31 March 2007

New Book

Bruce Smith, Politics and Remembrance: Republican Themes in Machiavelli, Burke, and Tocqueville

30 March 2007

Can Passersby Nibble?

An artist has created a nude chocolate Jesus just in time for "holy week." Apparently he's all there. Anyway, this development has been met by telephone calls and e-mails from those upset with this particular depiction.

The sculpture is as far as I can tell is in a private gallery.

Here's a question - was Jesus wearing a loincloth when he was crucified?

Addendum: I suspect not, since humiliating people via the public display of genitals (or worse) has been a common practice in human societies. Anyway, being crucified by itself was a humiliating, degrading practice in the ancient world; indeed so much so that early Christians had to explain why they adopted as a savior an individual who had gone through that process.

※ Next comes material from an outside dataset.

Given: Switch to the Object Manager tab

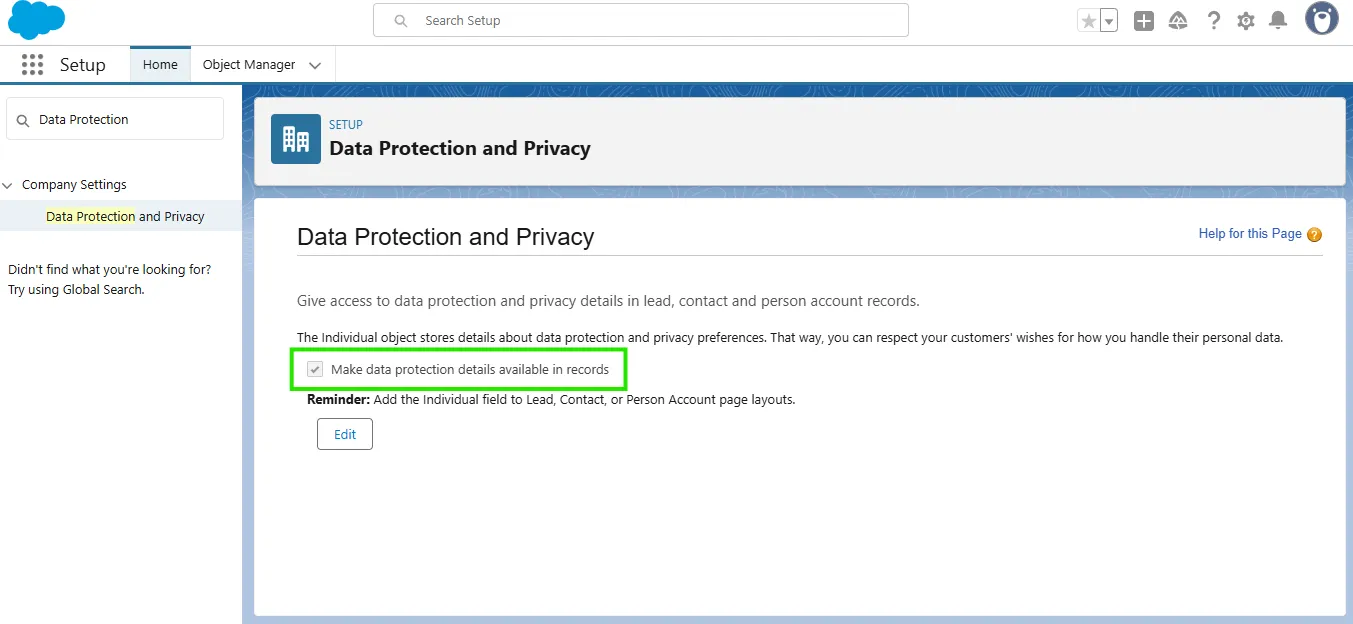Looking at the screenshot, I should (249, 65).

Addendum II: If I recall correctly, there are passages in the Old Testament which state that those who are crucified are "unclean" or "cursed."

29 March 2007

The British Hostages

One of the things that Britain seemed to be doing by co-operating with the U.S. was punching above its weight. I think the Iranian hostage situation has brought Britain back to reality, at least for a while.

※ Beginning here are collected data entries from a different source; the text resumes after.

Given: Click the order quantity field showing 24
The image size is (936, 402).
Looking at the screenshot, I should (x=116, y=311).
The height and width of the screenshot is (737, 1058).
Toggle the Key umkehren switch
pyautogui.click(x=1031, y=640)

Meno: I often wonder, Socrates, that Gorgias is never heard promising to teach virtue: and when he hears others promising he only laughs at them; but he thinks that men should be taught to speak.

-- Plato, Meno (trans. Benjamin Jowett)

One of the main criticisms of the Sophists was that they would teach individuals to argue without absolute reference to the "moral" nature of the argument. The problem of course is that the Sophists were partly right - choices, political or otherwise, are often difficult to make and in part this is because choices don't as often as as we would like present clear alternatives. Furthermore, the basis of these alternatives are never going to be as concrete as we would like. That doesn't mean that one should be a radical skeptic (though if that is what floats your boat, go for it - from my experience it leads to yawning nihilism, a state which has its definite costs as well as benefits), but it should make moderate skepticism seem at least attractive.

28 March 2007

Waterfire - Providence, Rhode Island (2003)

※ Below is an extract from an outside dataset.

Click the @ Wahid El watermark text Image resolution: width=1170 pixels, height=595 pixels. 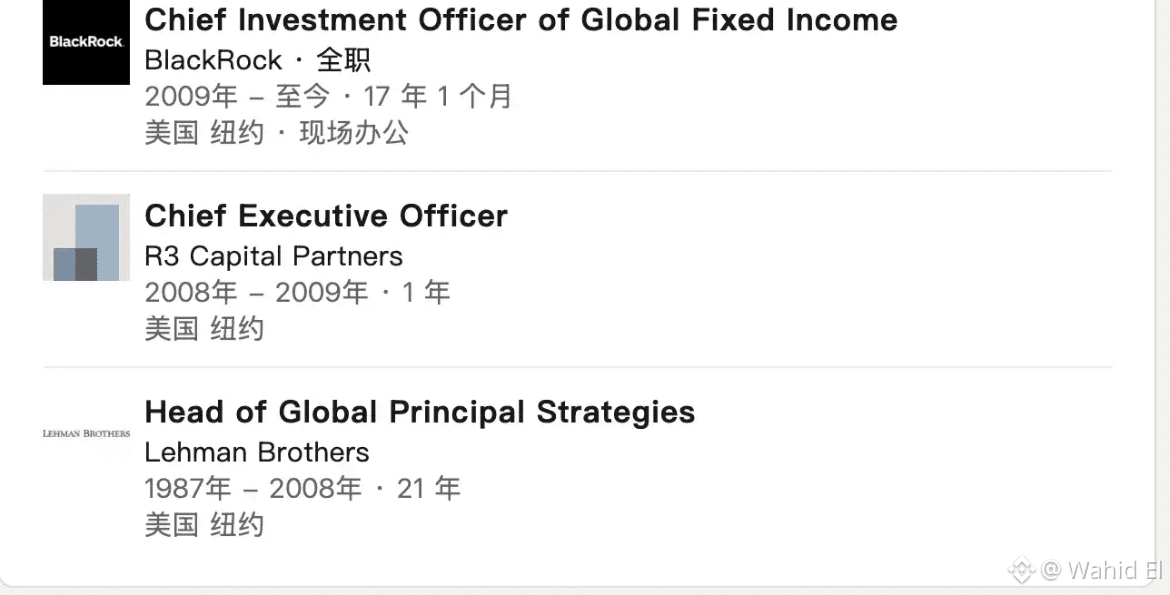[1101, 570]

Above are some modified shots taken at WaterFire. Yes, they do look like impressionist paintings. If you are ever in Rhode Island you should definitely check WaterFire out. Indeed, the event by itself is enough reason to visit the state.

Word Up

Today's word is metempsychosis.

27 March 2007

Quebec Election

In Quebec's provinicial elections women who were wearing a veil had to remove it in order to vote. More here. This to me seems like a fairly defensible, religion-neutral requirement.

As for the elections results, the Liberal Party of Quebec will have to form a minority government, while the Parti Québécois (which advocates seperation) came in third. As the New York Times notes, "The outcome means Quebec will avoid another divisive referendum on whether the French-speaking province should separate from the rest of Canada."

26 March 2007

UNC Mascot Update

Unfortunately UNC's mascot, Jason Ray, who was hit by an SUV Friday, has died. My sincere condolences to the family. From what I can tell from the article your son was an outstanding young man.

Children At Play

Eternity is a child at play, playing draughts: the kingdom is a child's.

-- Heraclitus, quoted in Hippolytus, Refutation of All Heresies
(trans. Jonathan Barnes, Early Greek Philosophy (2001), pg. 52)

Yesterday I was watching a large group of children at play. About ten or fifteen of them. They were playing tag. As the game progressed they amended the rules as various contingent "facts" arose. Though my thoughts are hardly original, I believe that this is the sort thing that Heraclitus was getting at with regards to the "kingdom" - that is with regard to the nature of human existance and perhaps metaphysics generally.